(Text and element pointing rows)
---*---
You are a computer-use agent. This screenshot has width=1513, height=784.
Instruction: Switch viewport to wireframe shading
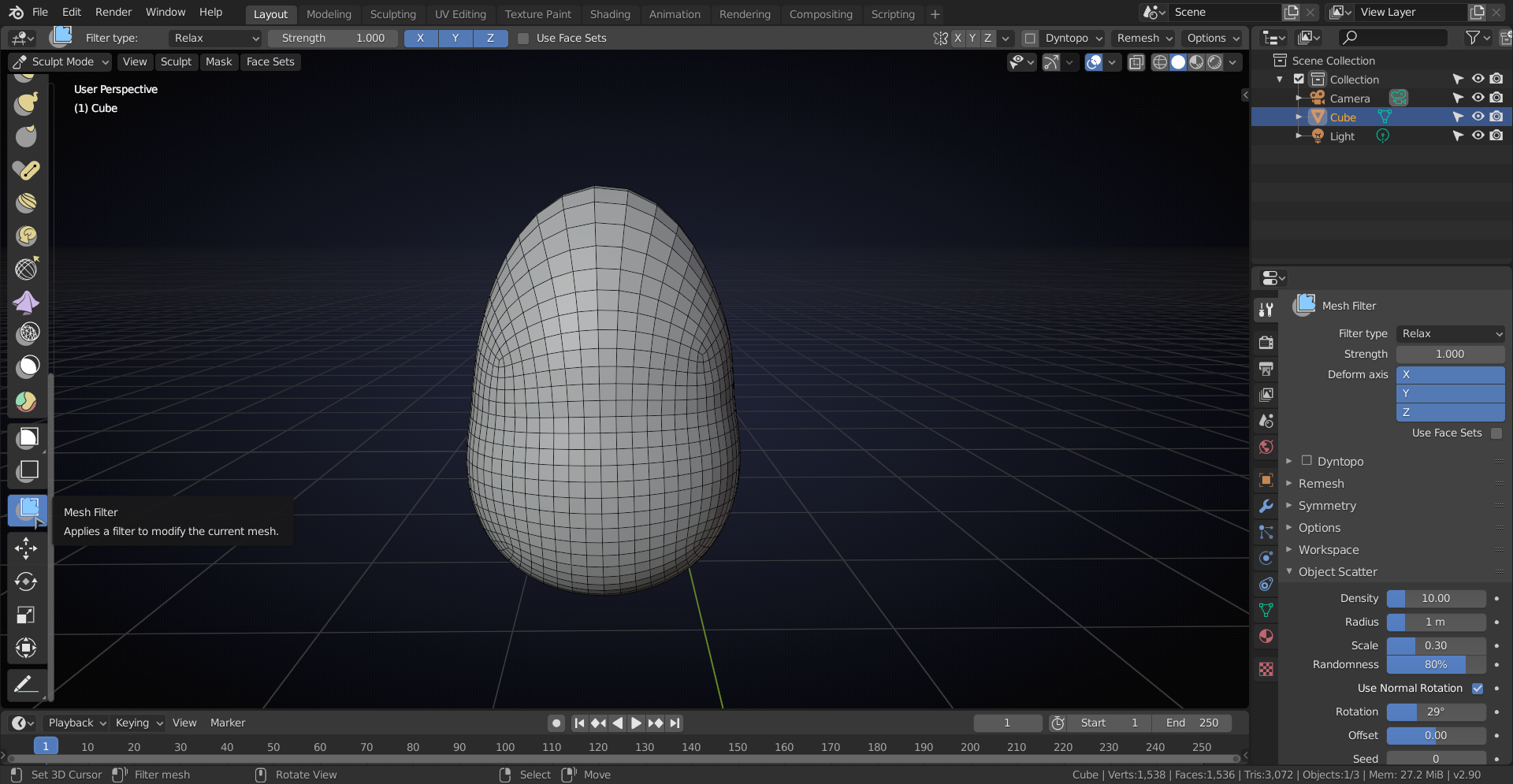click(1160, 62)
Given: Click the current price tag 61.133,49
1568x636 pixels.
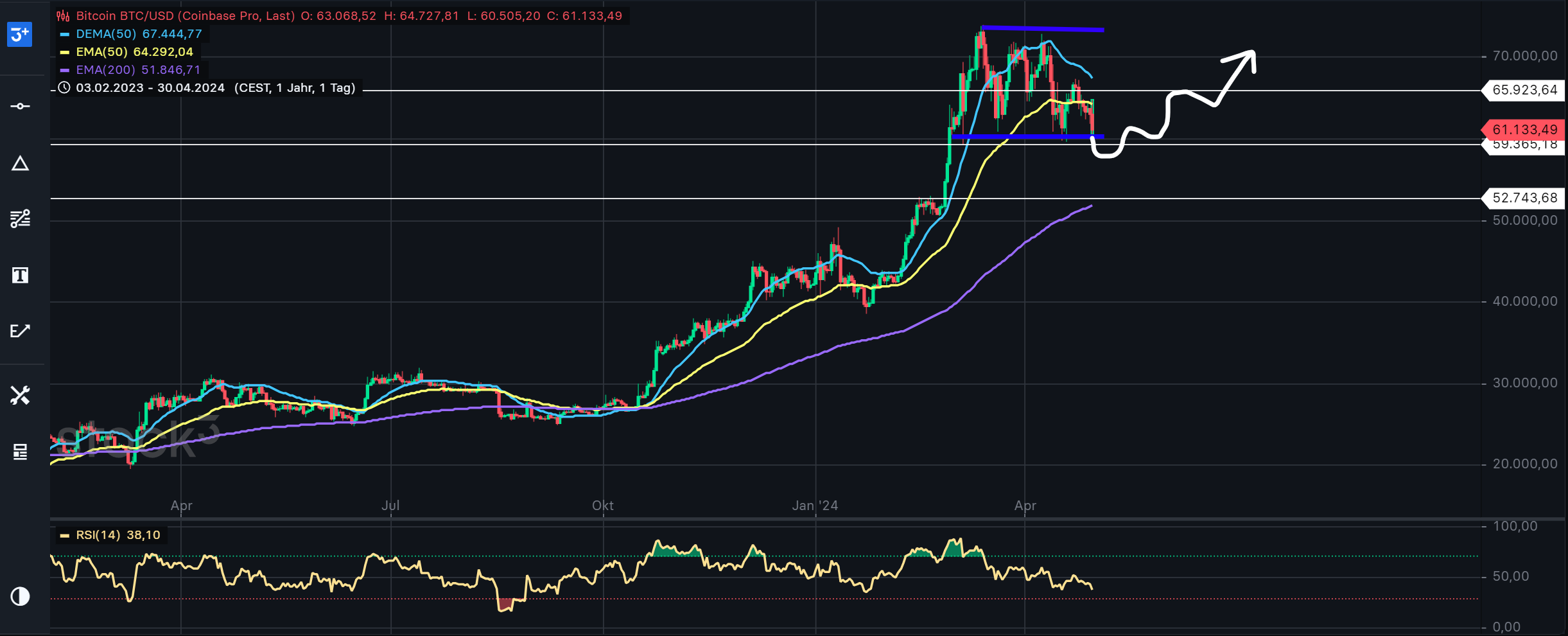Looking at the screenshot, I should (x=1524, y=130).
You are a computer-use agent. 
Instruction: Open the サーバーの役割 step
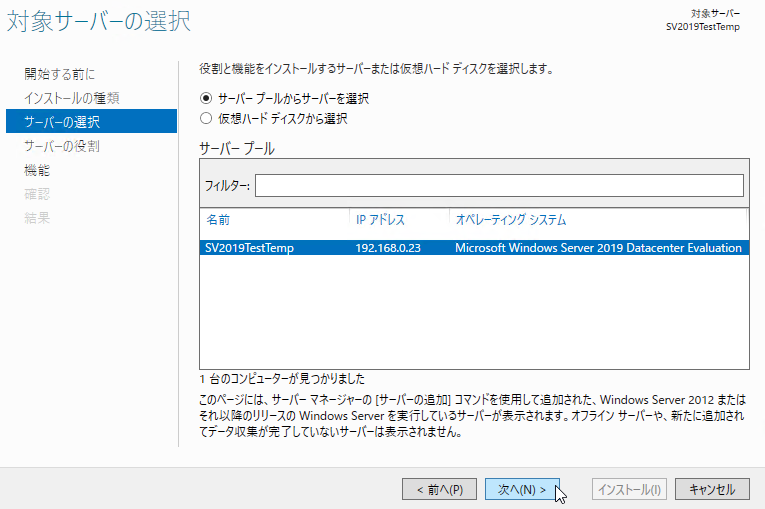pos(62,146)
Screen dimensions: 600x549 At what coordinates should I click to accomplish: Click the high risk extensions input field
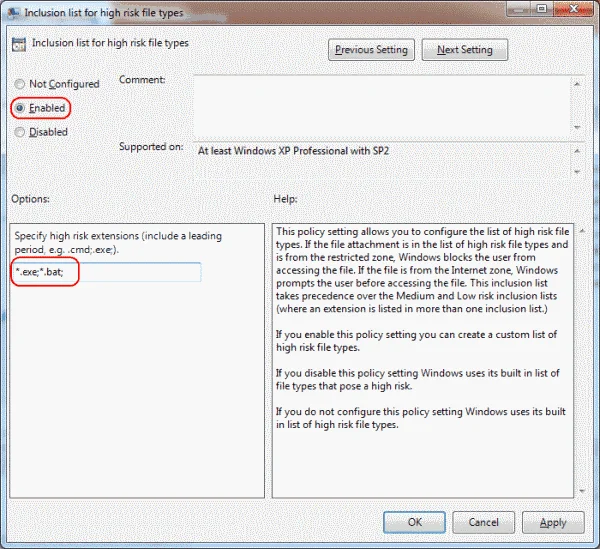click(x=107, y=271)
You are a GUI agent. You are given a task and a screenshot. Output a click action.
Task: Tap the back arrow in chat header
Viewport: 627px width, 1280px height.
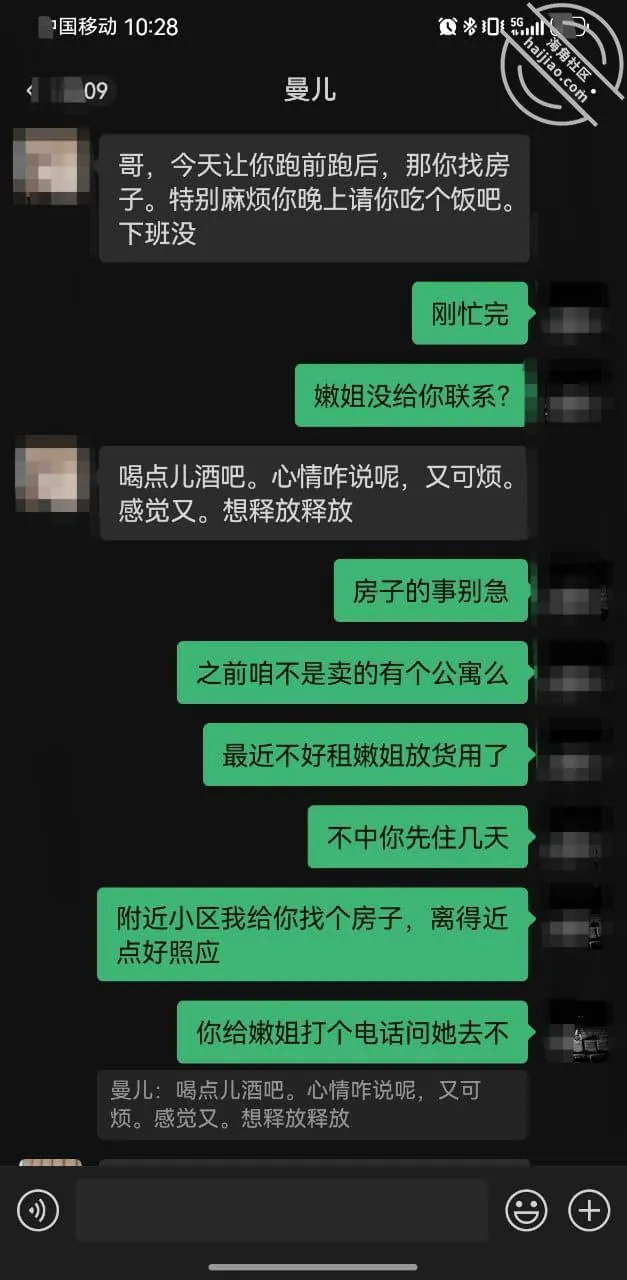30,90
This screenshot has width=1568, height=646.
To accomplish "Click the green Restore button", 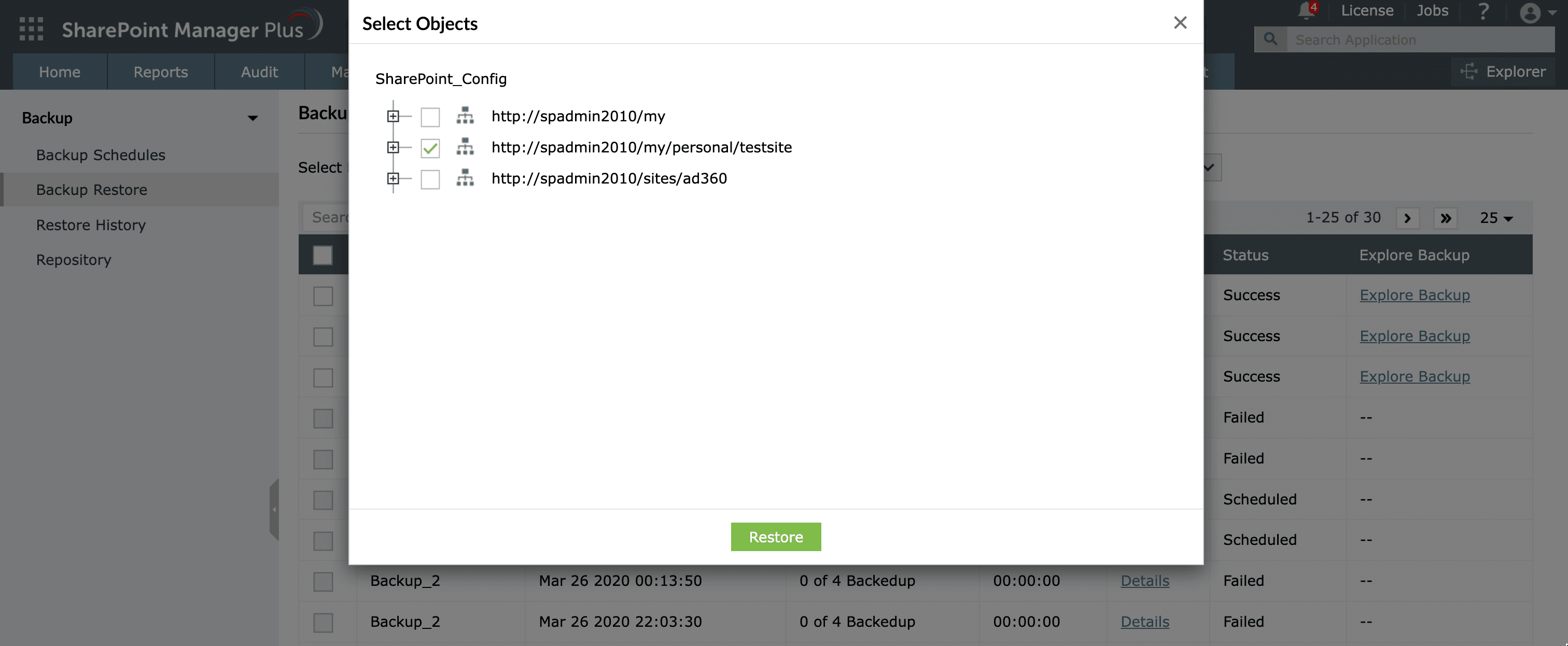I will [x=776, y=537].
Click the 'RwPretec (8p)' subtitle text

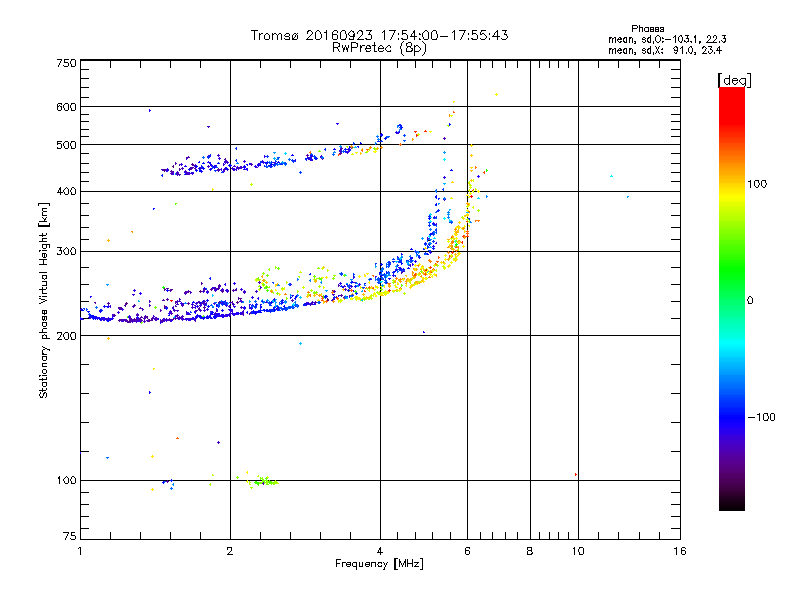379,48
---*---
▶ [Task to carry out] Replace "computer-use agent" with "desktop agent" in the rows, starting at the beginning of the rows and ending at the line containing "pos(62,146)", changing nothing else. Leave the pictures out of your answer.

▶ [Exercise answer]
You are a desktop agent. This screenshot has width=1513, height=784.
Instruction: Switch viewport to wireframe shading
click(1160, 62)
Given: Click the current price tag 61.133,49
1568x636 pixels.
Looking at the screenshot, I should (x=1524, y=130).
You are a desktop agent. 
Instruction: Open the サーバーの役割 step
pos(62,146)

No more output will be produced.